Screen Capture of Simulation
OpenBase, Gateway network tunnel and flashing interface
OpenBattery, battery power and sensors
With the increasing number of internet connected devices (IOT), current wireless networks are beginning to strain. For example, in most home wireless a standard star-topology is being used, meaning that there are a lot of devices connected to a single wireless router, this inevitably leads to slower transfer speeds with a larger number of devices. We all like to get our videos fast, no one wants to wait for buffering. :) So one option is to use mesh-networks with adaptive routing, this allows ever device/node to act as a "router" allow for multi-hop systems. In simple terms this allows internet traffic to be routed through the most efficient path to the internet, this is only possible by increasing the number of possible traffic paths. This improves a lot of factors, like packet congestion, response rates, evenly distributed network traffic and many other things.
We also saw a lot of different implementations of this system to provide reliable and fast wireless internet over large areas, like in the city of New York. But our favorite application would in Smart Cars, currently smart car technology is designed to operate independently from other cars on the road, meaning that they are not sharing any additional information while in operation. This is a waste, because some of the most promising aspect of these technologies is that they can outperform humans, they cannot do this as well without access to a lot of data for their environment. While current technologies like cellular data, Bluetooth, and other radio technologies can accomplish some of the capabilities of a mesh network, none of them can offer the same performance, reliability, and interconnect ability. These factors is what drove us to developing a mesh network that had adaptive routing.
What it does
We are using a 802.15 wireless development kit (OpenMote) to implement a adaptive wireless mesh-network, this network is capable of adapting in real time to changes in topology i.e. removing nodes, adding additional traffic, network congestion and several other factors. Our development kit is equipped with TI CC2538 SoC (System on a Chip), this chip contains a 32-bit Cortex-M3 microcontroller and a CC2520-like radio transceiver. We flashed our devices with the open source IOT Contiki OS. We then used the IPv6 TCP/IP in Contiki and the custom designed Linux kernel and drivers to interface with our hardware and implement Routing Protocol for LLN(Low Power Lossy Environments) (RPL). While one person worked on developing the firmware, and low level drivers and C code to implement the routing algorithm, our other member develop our front end visualization, which received data from the sensors and plotted it in a Web Interface.
How we built it
We utilized the contiki 3.0 open source IPv6 TCI/IP stack and RPL routing API and libraries to write our embedded application. We wrote all of the device driver as our specific device isn't natively supported in Contiki, until the most recent version which doesn't include full-support. We used the network simulator (Cooja) to simulate the hardware behavior and network functionality of the code we wrote before flashing the code onto each device using a Segger JTAG. For the web visualization, we used Node.js to interface with web hook to the Plot.ly data visualization API. We utilized Microsoft Azure IOT Hub and HTTP request to interface and store our data, which then relayed the data to the Plot.ly API for visualization.
Challenges we ran into
We ran into a lot of device flashing and firmware problems, as the documentation involved in implemented Contiki and a adaptive mesh-network was mostly theoretical. This caused a lot of problems while developing our low-level driver. We also ran into a lot of problems actually getting the data off of the sensors, since they operate on a different wireless standard than the provided wireless, we solved this problem by using one of laptops as a IPv6 to IPv4 network tunnel. For our visualization we originally tried to use PowerBi but were unable to get the live updating working so we abandoned it for Plot.ly.

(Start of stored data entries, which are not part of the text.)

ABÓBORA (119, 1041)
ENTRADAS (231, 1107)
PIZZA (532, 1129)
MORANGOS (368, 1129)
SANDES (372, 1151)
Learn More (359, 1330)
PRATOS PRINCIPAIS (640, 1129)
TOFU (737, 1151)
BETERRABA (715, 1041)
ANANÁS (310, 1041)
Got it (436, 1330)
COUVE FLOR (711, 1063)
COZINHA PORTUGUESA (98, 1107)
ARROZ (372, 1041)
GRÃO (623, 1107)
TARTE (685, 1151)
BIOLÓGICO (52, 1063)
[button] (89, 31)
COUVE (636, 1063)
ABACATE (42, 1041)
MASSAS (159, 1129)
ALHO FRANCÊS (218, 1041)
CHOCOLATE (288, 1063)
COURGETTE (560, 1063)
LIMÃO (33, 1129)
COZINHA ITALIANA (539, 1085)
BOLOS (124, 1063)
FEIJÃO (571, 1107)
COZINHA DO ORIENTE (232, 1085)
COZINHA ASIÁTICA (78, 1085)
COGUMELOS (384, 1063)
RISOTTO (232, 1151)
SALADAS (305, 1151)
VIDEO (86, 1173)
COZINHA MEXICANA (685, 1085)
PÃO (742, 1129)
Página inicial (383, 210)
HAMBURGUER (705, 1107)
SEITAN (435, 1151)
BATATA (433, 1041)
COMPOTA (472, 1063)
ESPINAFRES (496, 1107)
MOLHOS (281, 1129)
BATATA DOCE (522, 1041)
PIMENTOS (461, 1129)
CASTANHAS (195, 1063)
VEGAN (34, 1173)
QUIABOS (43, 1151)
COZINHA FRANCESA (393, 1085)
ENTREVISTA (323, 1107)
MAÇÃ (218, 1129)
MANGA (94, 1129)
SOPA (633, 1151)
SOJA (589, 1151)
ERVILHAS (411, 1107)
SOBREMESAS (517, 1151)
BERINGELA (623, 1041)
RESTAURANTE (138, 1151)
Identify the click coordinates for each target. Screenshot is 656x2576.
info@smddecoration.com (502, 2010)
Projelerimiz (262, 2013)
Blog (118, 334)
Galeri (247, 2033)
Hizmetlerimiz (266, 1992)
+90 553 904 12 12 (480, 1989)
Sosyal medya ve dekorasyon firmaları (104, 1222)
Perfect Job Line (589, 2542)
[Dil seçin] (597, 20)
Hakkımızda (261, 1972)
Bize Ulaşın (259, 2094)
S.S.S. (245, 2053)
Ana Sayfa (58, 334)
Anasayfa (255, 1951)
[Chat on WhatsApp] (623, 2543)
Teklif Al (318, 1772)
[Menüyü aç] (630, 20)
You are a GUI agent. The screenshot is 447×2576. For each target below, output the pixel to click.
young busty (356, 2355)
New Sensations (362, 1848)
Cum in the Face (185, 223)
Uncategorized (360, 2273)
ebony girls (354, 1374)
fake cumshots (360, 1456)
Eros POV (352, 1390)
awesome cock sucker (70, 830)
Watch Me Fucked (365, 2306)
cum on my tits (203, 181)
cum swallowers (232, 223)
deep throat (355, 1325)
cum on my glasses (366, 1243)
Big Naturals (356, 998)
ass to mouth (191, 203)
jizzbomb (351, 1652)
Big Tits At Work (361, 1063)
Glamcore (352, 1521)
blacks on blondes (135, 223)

Accomplishments that we're proud of
Get the routing simulated and flash onto hard, being able to read temperature data form the individual nodes and connecting that into a IOT visiulization in roughly 24 hrs. Neither of us got any sleep and we are so proud of what we were able to accomplish.
What we learned
We learned low-level development of hardware drivers wants to make you scream at the world. But we both got a lot of valuable experience working with Wireless networks and low-level driver. We also got some experience utilizing IOT resources on Microsoft Azure thankfully, we found some very helpful tutorials on setting up our front-end visualization which allowed us to focus on our network development. One of the most valuable lesson we learned was time management and the importance of recruiting ahead of time.
What's next for Adaptive Wireless Mesh-networking
We don't know we most likely refine this for fun and see what we can do with it.